Exercise ::
The answer must be an exact copy of the lines from the one with "Where should I click to: Select" through the final line of the records below, with no pictures.

[Dataset entries]

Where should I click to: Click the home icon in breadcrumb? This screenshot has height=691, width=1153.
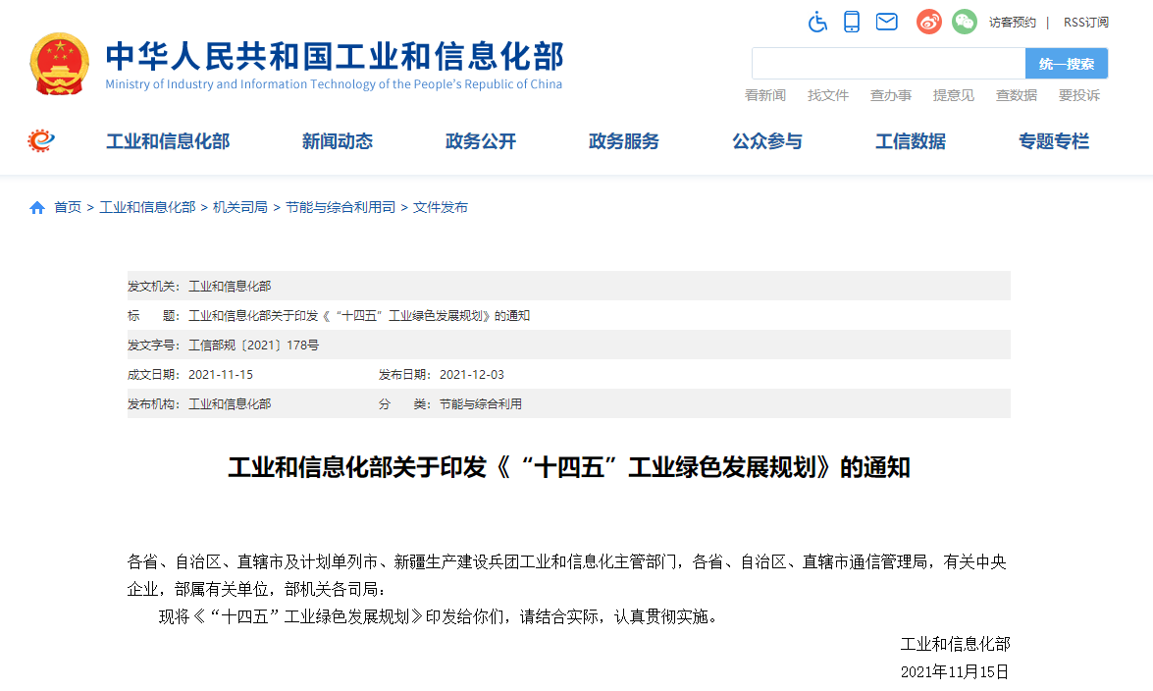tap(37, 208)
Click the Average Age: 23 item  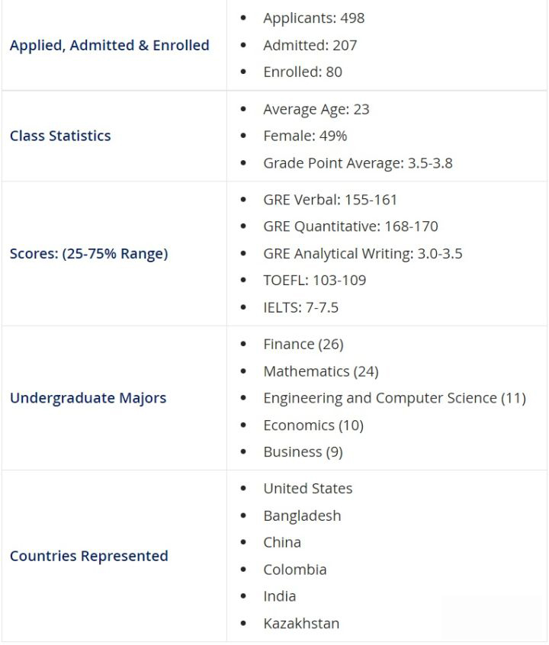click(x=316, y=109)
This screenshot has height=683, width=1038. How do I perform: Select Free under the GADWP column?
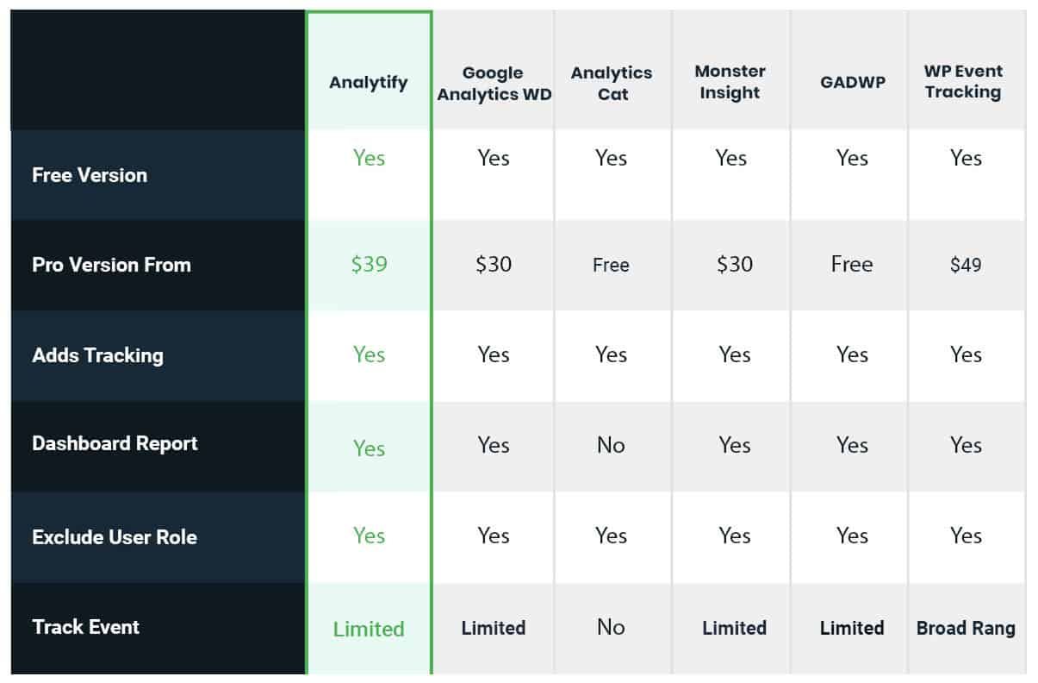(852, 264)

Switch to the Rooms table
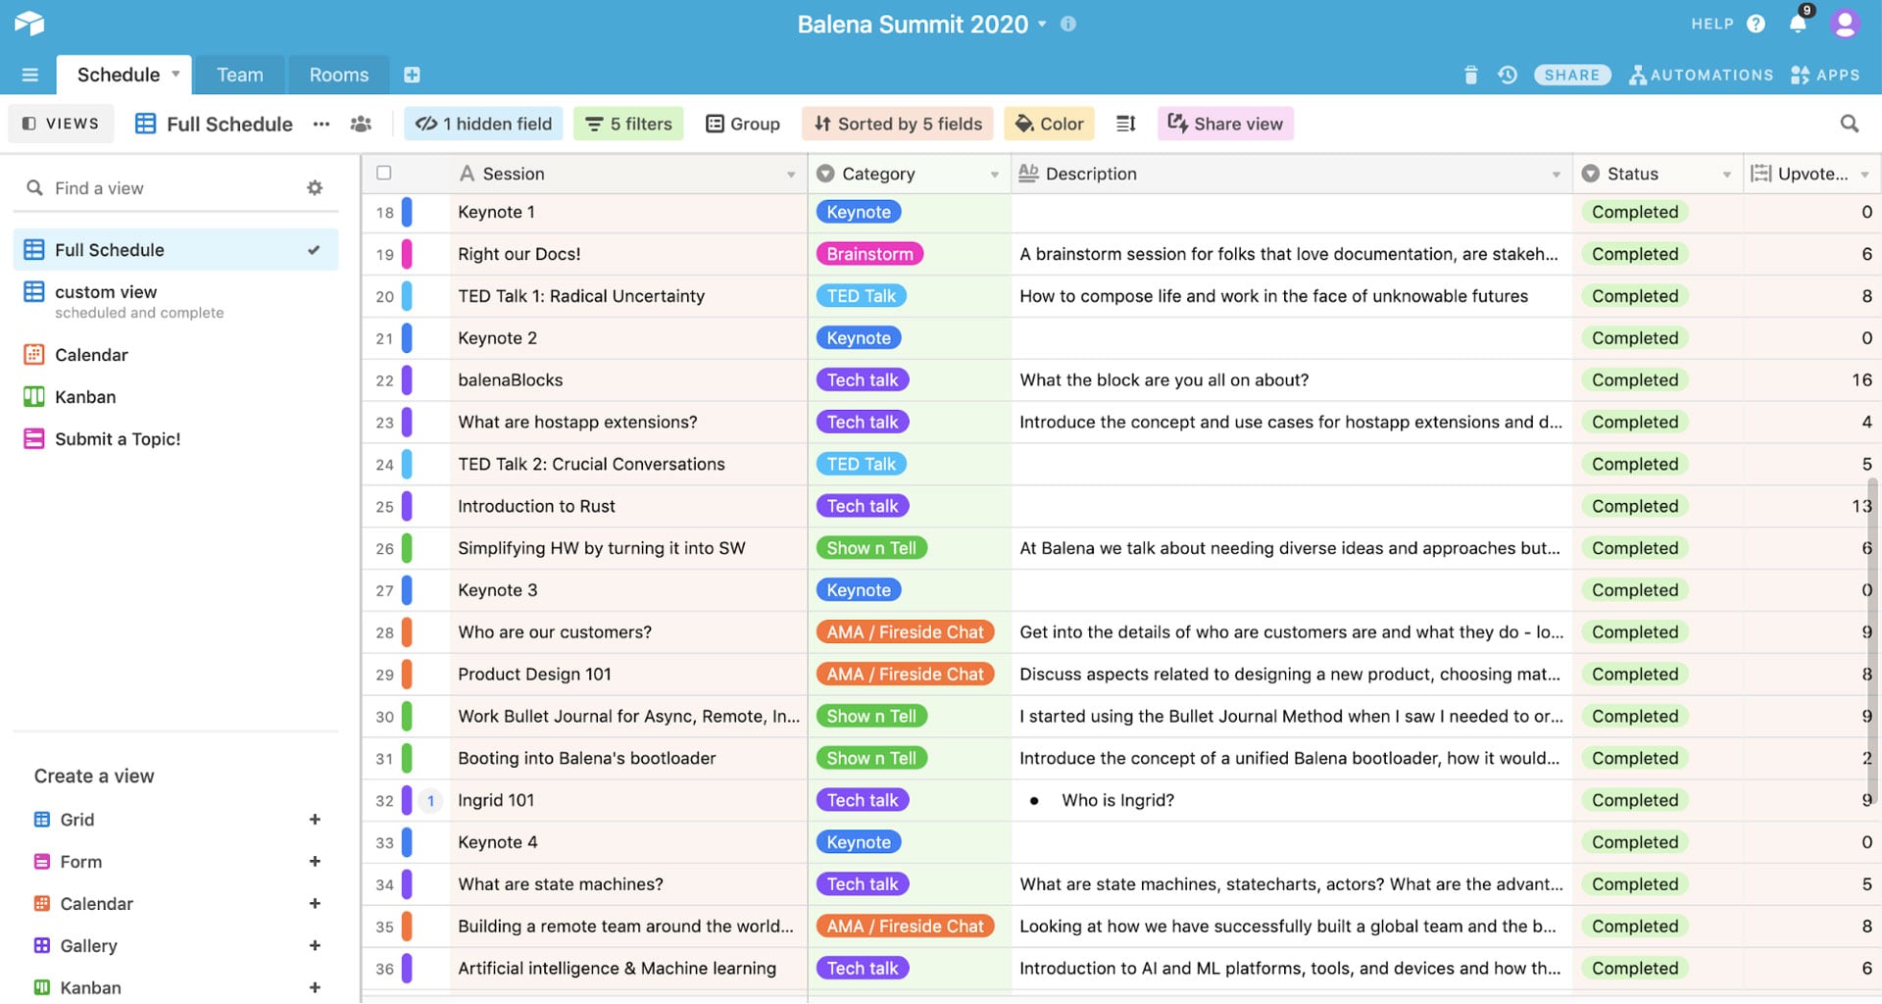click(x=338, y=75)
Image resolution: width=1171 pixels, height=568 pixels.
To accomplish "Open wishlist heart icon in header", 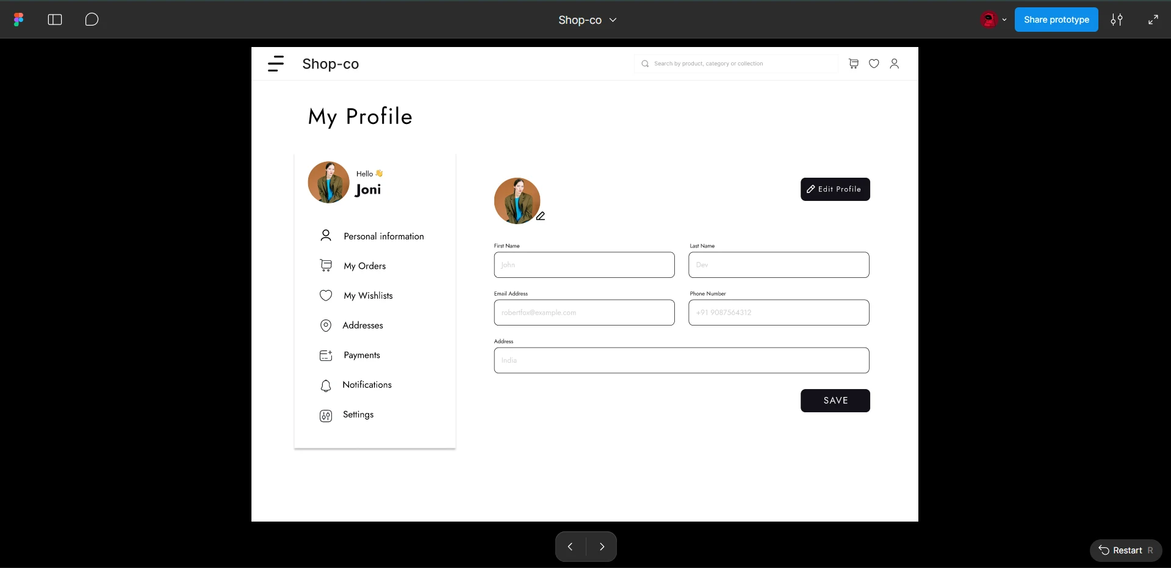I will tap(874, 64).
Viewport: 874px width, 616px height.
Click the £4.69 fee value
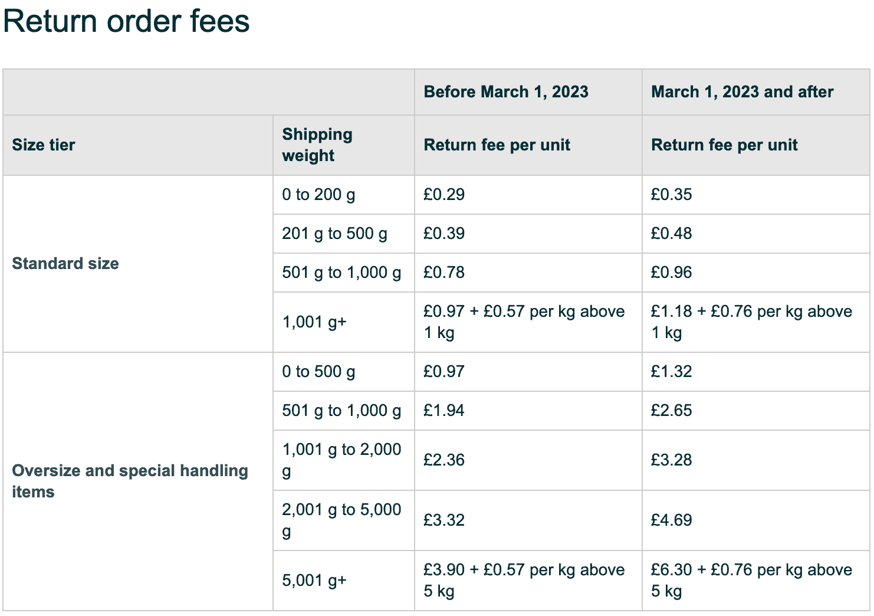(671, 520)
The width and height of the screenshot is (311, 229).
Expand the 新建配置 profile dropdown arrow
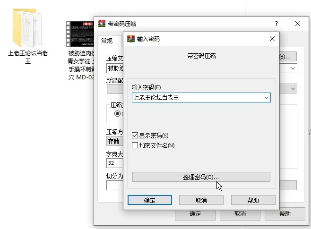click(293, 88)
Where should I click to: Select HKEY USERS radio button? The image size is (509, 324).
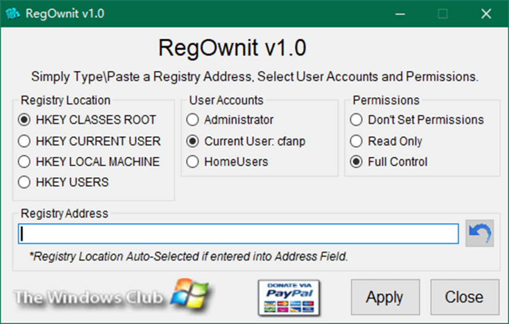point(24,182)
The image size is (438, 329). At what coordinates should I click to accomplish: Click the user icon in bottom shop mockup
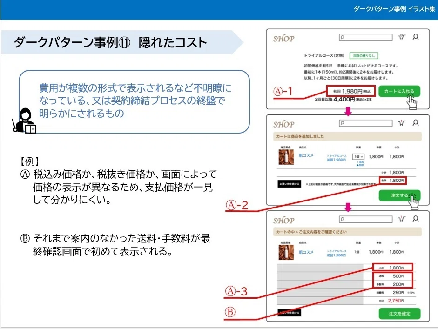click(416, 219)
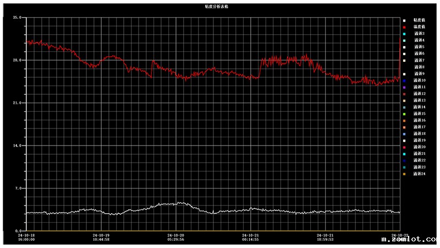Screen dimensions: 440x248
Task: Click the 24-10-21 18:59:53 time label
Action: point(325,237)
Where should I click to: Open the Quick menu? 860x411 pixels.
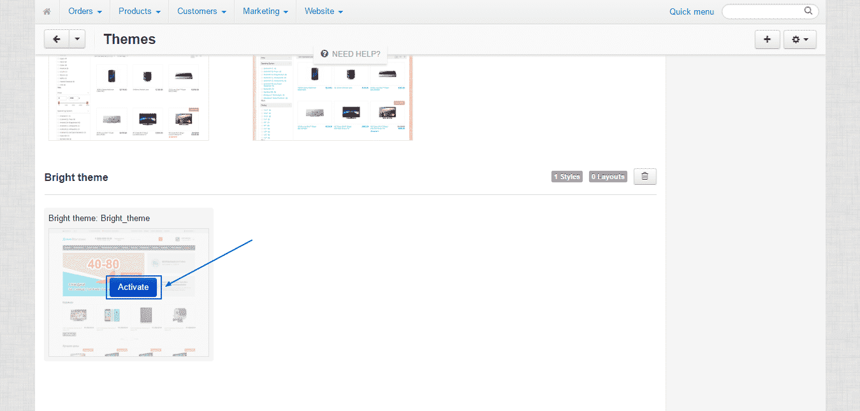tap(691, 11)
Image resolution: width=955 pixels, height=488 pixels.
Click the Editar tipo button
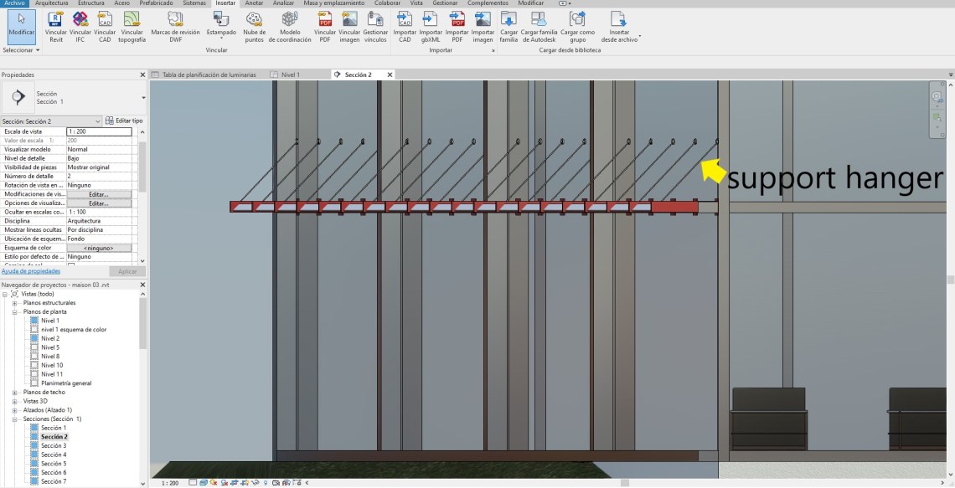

[/Dataset entries]

Task output ::
Where should I click to: Select HKEY USERS radio button? The image size is (509, 324).
point(24,182)
The image size is (438, 329). At what coordinates should I click to accomplish: Click the user icon in bottom shop mockup
click(416, 219)
Screen dimensions: 440x248
Task: Click the 24-10-21 18:59:53 time label
Action: point(325,237)
Where should I click to: Open the Quick menu? 860x411 pixels.
tap(691, 11)
Image resolution: width=955 pixels, height=488 pixels.
Click the Editar tipo button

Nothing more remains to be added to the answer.